Figure 5.

NSCs/collagen scaffold treatment promotes nerve regeneration in SCI model rats.

(A) Immunofluorescence staining for Tuj-1 (Alexa Fluor 488, green) and GFAP (Alexa Fluor 568, red). The number of GFAP-positive astrocytes in the peri-lesional area in the SCI and collagen scaffold groups was higher than that in the NSCs/collagen scaffold group. Tuj-1-positive cells were more hypertrophic in the NSCs/collagen scaffold group compared with the SCI and collagen scaffold groups. (B, C, E, F) Quantification of Tuj-1-, GFAP-, NF- and 5-HT-positive cells in 200× field in SCI, collagen scaffold and NSCs/collagen scaffold groups. (D) Immunofluorescence staining for NF (Alexa Fluor 488, green) and 5-HT (Alexa Fluor 568, red) at the lesion site.
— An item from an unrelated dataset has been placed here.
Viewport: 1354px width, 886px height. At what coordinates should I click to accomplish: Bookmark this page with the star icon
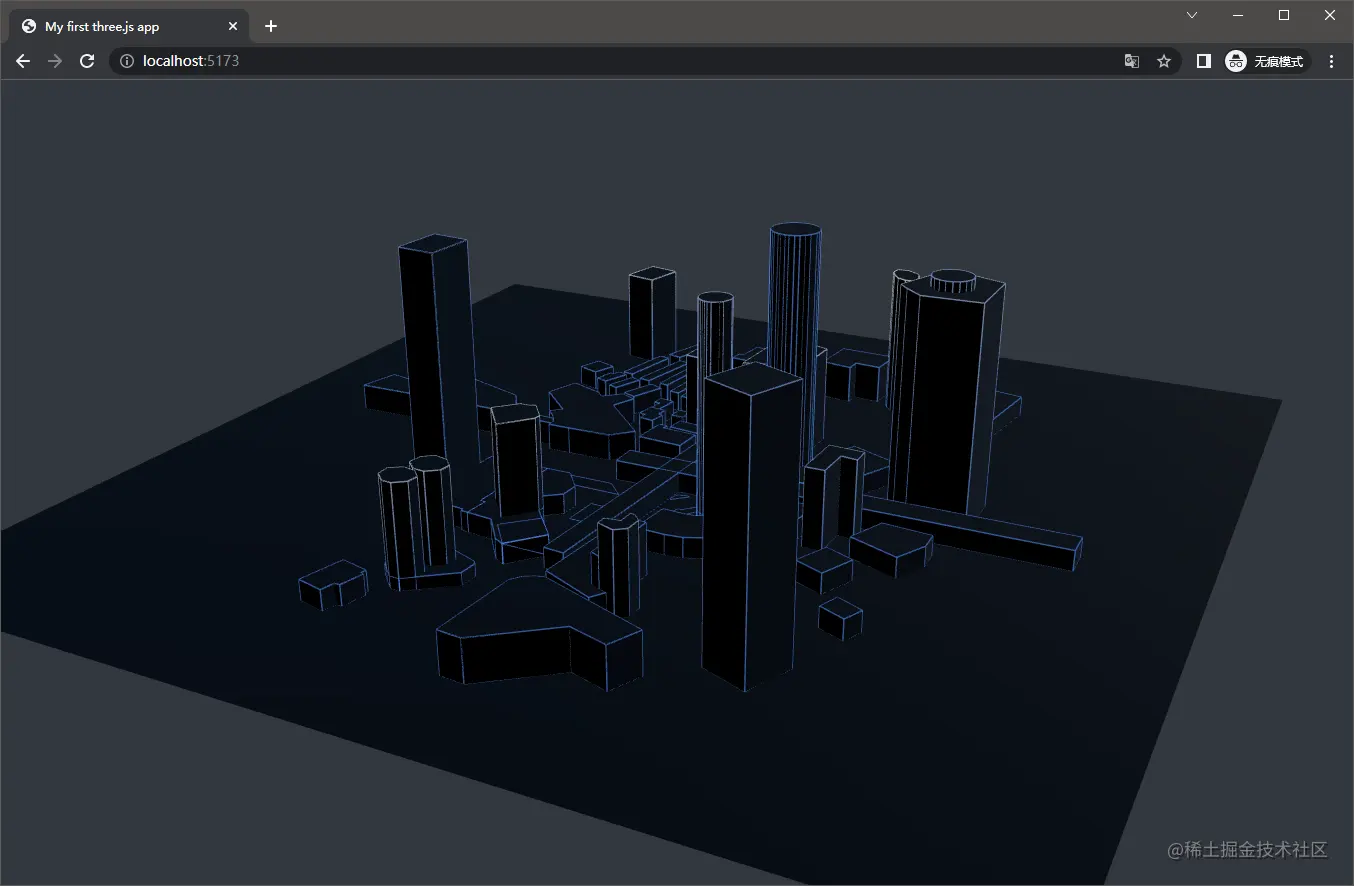pyautogui.click(x=1164, y=61)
The number of NF-positive and 5-HT-positive axons in the peri-lesional area in the NSCs/collagen scaffold group was higher than that in the other two groups. Data are presented as mean ± SD (n = 16). *P < 0.05, **P < 0.01, ***P < 0.001 (one-way analysis of variance followed by Tukey’s post hoc test). 5-HT: 5-Hydroxytryptamine; DAPI: 4',6-diamidino-2-phenylindole; GFAP: glial fibrillary acidic protein; NF: neurofilament; NSCs: neural stem cells; SCI: spinal cord injury; Tuj-1: βIII-tubulin.